Mr. Caputo, in his Facebook video, also said his mental health was failing, he was under siege by the media and he might end up being killed because of his government role. He defended Dr. Alexander as “a genius,” saying the public criticism of his aide’s actions had only served to solidify his role at the health department.
“They will not move me,” he said. “I’m not going anywhere. You know why? Because the president of the United States supports me. And what I’m doing is good for you and good for your family.”
Kayleigh McEnany, the White House press secretary, dodged a reporter’s question Wednesday about whether the administration would welcome Mr. Caputo back after his leave ends about two weeks after the November election. “I’m not going to weigh into any personnel matters,” she said.

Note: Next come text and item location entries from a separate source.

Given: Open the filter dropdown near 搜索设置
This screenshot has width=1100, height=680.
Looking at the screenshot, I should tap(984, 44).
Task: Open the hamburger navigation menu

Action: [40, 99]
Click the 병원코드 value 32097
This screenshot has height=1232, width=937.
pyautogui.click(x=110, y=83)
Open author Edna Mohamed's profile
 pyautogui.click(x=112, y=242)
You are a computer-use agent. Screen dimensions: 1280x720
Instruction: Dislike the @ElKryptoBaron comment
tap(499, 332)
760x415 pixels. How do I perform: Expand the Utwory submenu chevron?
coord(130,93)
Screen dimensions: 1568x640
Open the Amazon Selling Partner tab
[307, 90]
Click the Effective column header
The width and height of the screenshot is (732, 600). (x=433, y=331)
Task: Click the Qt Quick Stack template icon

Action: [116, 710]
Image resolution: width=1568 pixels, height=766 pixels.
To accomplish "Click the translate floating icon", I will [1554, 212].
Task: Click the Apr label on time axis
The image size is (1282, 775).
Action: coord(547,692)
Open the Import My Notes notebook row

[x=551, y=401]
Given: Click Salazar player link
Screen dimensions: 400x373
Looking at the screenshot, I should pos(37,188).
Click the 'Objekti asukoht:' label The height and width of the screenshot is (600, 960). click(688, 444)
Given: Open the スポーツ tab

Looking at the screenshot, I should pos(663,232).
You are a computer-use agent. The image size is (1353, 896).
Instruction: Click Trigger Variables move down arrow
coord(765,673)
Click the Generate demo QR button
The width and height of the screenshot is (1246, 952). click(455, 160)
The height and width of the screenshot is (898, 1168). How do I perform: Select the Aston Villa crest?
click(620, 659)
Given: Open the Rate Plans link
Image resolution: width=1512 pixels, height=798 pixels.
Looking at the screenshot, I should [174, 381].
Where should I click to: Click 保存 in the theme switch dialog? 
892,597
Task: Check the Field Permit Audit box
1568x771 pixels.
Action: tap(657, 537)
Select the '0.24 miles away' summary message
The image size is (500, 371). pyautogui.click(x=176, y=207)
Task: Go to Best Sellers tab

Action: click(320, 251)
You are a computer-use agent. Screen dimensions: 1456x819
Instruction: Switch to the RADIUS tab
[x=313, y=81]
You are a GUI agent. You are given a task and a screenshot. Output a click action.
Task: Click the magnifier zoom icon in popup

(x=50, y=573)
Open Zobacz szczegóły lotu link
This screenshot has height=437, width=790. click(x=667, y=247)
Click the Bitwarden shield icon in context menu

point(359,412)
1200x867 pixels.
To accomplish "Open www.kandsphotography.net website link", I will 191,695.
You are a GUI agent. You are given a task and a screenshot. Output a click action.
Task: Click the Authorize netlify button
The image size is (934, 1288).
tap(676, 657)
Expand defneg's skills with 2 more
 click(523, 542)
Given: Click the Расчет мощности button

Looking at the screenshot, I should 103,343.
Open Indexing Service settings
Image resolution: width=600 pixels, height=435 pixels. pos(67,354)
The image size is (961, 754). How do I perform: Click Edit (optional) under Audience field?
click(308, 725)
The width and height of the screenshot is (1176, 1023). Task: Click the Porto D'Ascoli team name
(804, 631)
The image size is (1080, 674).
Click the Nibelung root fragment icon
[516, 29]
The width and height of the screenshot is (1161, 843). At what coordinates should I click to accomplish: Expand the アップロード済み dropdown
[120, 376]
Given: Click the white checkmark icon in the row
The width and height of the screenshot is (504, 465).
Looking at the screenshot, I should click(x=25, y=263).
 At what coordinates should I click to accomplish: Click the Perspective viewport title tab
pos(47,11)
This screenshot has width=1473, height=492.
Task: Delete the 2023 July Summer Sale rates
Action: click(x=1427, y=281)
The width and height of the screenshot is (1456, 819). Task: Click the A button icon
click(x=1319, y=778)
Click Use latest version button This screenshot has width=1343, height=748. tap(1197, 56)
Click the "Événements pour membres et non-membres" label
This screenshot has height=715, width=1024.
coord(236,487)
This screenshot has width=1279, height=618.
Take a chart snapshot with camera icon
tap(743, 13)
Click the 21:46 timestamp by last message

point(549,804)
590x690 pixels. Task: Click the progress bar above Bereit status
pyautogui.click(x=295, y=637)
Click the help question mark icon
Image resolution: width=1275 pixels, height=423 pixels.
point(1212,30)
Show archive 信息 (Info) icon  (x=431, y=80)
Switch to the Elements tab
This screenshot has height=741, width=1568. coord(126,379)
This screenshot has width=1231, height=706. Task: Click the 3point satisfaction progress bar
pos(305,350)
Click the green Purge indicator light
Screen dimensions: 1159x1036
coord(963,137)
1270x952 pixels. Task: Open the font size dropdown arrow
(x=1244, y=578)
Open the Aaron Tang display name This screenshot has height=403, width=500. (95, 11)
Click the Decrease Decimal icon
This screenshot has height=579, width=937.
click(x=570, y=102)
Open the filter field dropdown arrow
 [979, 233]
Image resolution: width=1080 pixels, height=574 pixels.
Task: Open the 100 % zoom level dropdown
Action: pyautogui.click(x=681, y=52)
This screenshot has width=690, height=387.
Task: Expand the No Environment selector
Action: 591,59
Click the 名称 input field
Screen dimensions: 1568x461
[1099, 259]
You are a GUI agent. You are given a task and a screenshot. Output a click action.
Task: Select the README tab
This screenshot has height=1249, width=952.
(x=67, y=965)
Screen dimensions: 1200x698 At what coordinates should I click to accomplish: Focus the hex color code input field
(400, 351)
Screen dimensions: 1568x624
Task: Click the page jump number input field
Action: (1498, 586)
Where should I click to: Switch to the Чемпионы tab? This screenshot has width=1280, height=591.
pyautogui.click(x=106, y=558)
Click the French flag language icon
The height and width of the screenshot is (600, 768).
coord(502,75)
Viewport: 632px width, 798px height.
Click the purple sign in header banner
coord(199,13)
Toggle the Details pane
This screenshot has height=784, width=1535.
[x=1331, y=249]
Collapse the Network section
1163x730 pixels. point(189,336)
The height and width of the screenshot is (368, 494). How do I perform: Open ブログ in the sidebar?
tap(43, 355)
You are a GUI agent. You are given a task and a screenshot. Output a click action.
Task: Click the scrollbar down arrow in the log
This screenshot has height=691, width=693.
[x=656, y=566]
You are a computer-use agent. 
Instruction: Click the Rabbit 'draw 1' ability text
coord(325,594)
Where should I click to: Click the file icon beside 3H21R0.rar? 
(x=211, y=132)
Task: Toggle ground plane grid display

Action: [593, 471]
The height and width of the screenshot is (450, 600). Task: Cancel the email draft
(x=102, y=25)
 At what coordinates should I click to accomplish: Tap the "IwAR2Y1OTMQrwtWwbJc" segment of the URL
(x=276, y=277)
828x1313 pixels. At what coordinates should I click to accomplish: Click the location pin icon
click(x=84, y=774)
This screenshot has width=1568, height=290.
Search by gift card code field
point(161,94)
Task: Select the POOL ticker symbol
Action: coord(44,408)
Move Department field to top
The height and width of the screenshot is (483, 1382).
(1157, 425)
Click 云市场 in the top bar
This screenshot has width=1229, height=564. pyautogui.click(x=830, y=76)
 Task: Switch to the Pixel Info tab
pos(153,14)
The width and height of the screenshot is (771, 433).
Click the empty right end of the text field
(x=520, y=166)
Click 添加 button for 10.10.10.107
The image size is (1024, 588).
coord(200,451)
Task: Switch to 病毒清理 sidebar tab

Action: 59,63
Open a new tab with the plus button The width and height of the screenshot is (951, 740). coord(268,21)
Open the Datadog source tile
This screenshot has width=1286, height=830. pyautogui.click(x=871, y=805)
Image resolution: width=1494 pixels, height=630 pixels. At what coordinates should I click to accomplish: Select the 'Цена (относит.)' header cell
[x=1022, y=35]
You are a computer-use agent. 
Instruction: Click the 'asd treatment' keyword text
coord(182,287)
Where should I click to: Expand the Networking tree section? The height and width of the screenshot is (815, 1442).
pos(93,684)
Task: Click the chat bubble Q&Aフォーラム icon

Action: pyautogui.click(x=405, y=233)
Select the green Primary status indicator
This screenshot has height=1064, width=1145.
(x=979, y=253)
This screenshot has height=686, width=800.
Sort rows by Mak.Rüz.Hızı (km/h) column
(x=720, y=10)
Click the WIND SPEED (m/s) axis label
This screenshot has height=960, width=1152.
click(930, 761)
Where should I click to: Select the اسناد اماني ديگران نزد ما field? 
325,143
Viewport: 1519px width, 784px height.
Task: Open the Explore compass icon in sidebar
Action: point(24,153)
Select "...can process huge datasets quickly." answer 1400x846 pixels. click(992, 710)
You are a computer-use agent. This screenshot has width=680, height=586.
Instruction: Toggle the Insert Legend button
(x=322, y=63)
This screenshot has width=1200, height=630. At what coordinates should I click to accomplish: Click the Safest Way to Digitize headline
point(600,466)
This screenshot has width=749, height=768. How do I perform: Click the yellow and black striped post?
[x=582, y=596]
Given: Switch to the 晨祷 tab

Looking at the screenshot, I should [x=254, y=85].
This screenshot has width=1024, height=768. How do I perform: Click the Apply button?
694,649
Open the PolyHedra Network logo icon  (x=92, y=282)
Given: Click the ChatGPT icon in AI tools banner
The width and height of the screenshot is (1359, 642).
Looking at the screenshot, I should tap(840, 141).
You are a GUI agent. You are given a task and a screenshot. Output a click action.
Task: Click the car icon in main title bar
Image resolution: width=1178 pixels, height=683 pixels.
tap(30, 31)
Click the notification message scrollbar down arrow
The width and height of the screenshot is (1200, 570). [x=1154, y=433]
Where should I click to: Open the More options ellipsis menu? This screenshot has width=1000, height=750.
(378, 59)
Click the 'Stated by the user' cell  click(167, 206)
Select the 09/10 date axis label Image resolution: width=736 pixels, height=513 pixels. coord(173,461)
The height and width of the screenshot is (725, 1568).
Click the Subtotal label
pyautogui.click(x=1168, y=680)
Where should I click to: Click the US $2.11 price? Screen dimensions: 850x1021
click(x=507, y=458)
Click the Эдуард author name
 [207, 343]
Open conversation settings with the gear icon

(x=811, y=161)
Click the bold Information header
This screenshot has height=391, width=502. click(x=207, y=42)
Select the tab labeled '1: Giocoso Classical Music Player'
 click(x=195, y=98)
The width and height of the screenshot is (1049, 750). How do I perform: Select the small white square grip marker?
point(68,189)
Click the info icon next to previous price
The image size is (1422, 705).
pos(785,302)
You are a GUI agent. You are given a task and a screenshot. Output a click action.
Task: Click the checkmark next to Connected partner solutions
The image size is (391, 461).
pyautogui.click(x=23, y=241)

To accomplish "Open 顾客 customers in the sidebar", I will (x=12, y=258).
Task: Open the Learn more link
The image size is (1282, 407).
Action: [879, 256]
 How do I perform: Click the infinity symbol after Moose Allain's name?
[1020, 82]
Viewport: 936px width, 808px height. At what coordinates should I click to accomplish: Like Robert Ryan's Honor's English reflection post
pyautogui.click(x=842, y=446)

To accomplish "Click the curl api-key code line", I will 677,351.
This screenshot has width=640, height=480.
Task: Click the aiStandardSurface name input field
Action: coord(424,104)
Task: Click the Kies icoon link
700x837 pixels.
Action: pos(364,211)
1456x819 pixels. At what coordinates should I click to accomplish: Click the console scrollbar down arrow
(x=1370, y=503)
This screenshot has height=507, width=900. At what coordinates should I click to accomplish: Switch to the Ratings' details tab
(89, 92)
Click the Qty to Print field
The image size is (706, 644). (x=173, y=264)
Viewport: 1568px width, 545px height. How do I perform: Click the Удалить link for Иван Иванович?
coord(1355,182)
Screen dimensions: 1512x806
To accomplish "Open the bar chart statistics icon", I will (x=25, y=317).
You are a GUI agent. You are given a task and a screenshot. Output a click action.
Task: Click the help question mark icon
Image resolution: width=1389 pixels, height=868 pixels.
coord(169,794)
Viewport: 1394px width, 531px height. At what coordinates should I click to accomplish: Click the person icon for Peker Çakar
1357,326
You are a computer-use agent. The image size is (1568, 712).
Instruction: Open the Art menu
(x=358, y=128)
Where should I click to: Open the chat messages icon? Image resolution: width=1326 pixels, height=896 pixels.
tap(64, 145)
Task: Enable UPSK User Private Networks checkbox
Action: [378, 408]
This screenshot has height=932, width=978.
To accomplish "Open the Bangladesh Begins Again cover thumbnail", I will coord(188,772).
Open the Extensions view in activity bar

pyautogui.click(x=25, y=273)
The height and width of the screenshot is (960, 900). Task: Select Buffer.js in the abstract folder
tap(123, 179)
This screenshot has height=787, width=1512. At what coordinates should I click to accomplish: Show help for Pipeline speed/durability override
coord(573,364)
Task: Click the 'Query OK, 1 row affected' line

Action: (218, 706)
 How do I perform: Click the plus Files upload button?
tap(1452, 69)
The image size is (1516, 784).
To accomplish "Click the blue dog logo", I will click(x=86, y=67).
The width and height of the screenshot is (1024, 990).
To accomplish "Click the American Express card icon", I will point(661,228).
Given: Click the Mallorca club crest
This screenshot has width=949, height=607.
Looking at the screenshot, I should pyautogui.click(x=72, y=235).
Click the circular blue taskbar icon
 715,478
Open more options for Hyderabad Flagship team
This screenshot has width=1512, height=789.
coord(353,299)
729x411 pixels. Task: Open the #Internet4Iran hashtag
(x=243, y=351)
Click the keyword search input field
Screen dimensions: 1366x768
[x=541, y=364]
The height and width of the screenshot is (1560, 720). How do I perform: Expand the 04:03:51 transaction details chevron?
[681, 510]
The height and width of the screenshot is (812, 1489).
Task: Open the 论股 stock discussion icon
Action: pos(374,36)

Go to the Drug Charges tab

Several high-ranking Democrats this week called for Mr. Caputo’s firing, including Senator Patty Murray of Washington, the ranking Democrat on the Health, Education, Labor and Pensions Committee, and Representative Rosa DeLauro of Connecticut, who leads a subcommittee that controls funding of health programs.
Ryan Murphy, a communications official at the Health and Human Services Department, will fill in for Mr. Caputo, the agency said. Mr. Murphy held the position before the White House dispatched Mr. Caputo to the department in an effort to more carefully monitor and shape what its officials told the media.
Mr. Caputo’s influence was underscored on Wednesday by Dr. Redfield, who told a Senate appropriations subcommittee that the White House Office of Management and Budget and the health department had ordered him to transfer $300 million from his agency’s budget to the department. Of that, $250 million was to be spent on a public-relations campaign directed by Mr. Caputo, a senior health department official said.
Dr. Redfield said that the C.D.C. had not been consulted on the substance of the program. “I would assume that they would want our instruction to do all of that, but we haven’t been involved in this,” he said.